Work to be completed – Once the line with "Given: Click the 전체 행 table row icon" is found, write it out along with each later line exactly, through the end of the entries, skipping every picture.

(Dataset entries)

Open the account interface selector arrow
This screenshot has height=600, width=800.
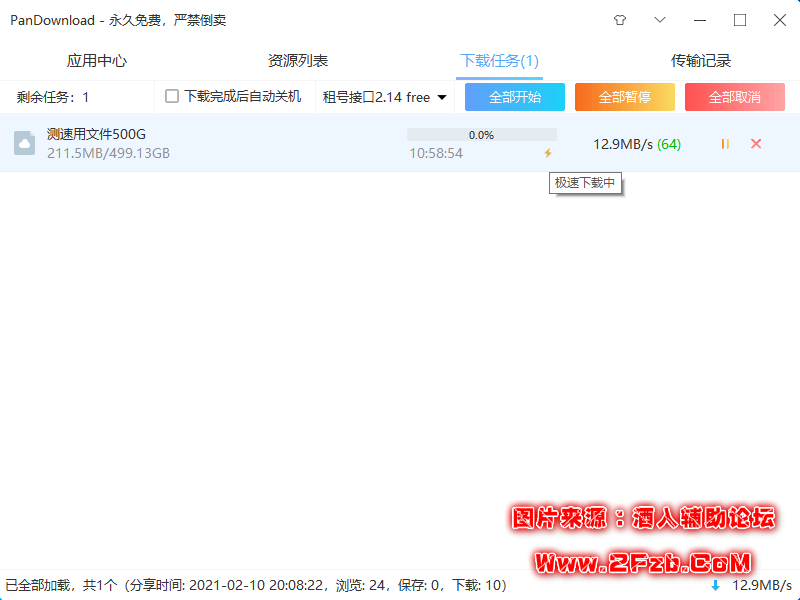point(441,97)
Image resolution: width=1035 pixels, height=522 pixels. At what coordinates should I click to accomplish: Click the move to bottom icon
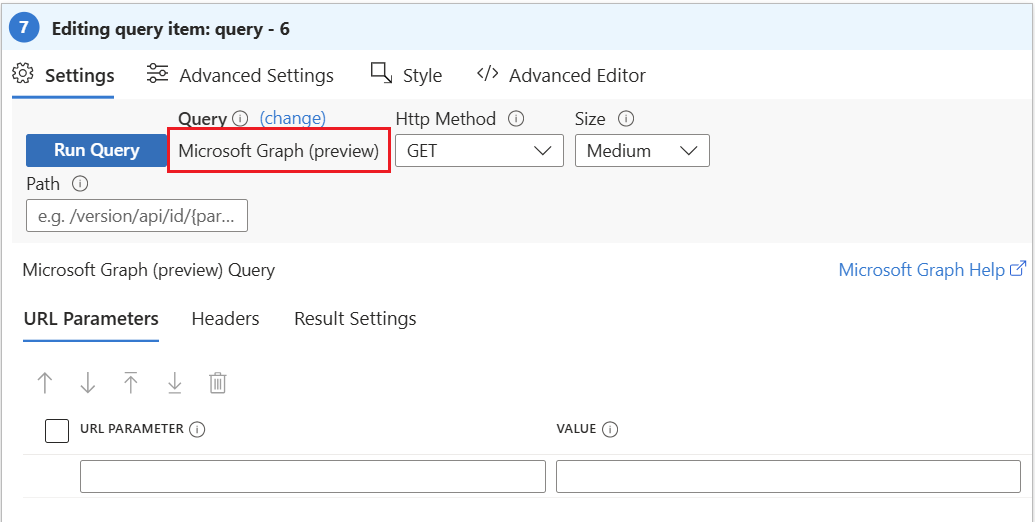(174, 383)
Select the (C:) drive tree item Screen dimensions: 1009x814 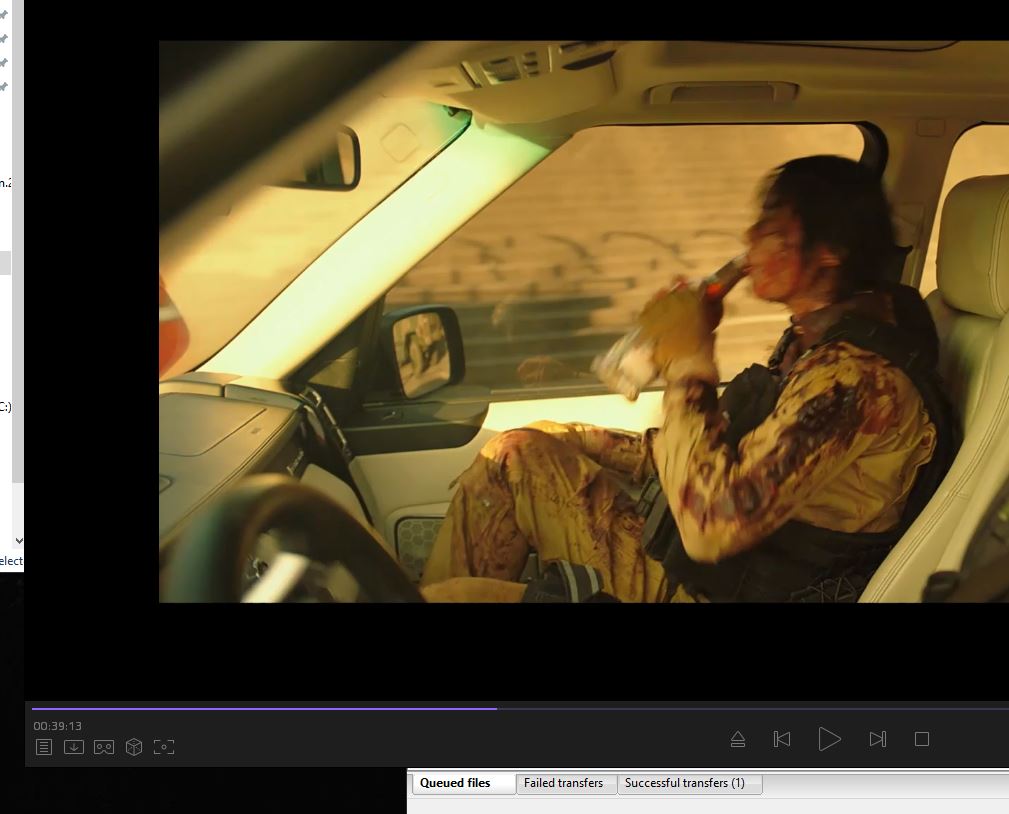(5, 406)
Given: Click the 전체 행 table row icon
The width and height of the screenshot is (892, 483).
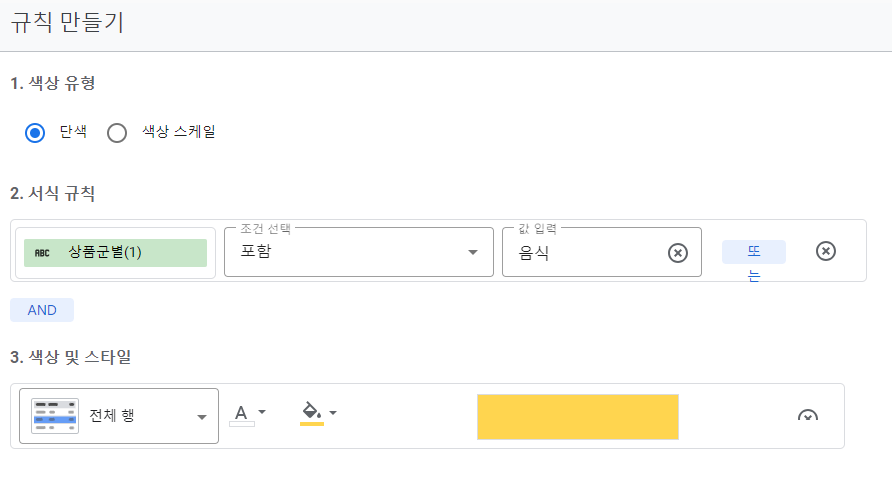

Answer to the problem –
Given: Click the 전체 행 table row icon
The width and height of the screenshot is (892, 483).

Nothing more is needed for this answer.